Data listing
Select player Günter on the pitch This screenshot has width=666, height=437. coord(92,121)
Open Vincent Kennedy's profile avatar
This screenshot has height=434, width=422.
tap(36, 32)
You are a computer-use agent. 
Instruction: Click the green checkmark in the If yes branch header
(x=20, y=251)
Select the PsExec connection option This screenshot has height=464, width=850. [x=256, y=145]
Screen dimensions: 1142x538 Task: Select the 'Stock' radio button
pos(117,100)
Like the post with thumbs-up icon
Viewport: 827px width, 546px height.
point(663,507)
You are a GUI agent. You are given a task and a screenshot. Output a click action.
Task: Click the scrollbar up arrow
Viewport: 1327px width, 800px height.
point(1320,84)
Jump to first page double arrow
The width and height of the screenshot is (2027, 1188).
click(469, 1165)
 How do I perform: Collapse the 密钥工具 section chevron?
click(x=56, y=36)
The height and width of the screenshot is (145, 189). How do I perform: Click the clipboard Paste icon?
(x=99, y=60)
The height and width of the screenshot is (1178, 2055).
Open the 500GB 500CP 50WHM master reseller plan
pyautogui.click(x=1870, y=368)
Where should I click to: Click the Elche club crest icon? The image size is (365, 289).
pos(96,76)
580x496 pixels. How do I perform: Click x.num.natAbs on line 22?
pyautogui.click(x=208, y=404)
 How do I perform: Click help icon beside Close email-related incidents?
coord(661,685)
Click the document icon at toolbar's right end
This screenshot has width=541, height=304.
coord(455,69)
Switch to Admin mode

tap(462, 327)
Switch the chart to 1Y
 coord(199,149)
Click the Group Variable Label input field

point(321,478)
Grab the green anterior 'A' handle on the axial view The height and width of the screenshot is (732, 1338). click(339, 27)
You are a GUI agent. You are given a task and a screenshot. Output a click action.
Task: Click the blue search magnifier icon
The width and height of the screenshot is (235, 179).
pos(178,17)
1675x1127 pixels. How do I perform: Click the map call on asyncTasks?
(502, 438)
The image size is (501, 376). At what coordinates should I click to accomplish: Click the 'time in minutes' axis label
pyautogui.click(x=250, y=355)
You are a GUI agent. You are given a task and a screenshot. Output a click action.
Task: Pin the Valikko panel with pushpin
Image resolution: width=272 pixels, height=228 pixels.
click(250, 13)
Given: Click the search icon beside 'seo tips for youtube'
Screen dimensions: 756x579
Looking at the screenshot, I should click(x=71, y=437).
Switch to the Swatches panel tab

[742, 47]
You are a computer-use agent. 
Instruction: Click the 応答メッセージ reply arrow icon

*WHAT THIS TASK INVOLVES*: Collect every line of the records that contains the string "Select", and copy each one in full.

*EXERCISE ANSWER*:
Select player Günter on the pitch This screenshot has width=666, height=437. coord(92,121)
Select the PsExec connection option This screenshot has height=464, width=850. [x=256, y=145]
Screen dimensions: 1142x538 Task: Select the 'Stock' radio button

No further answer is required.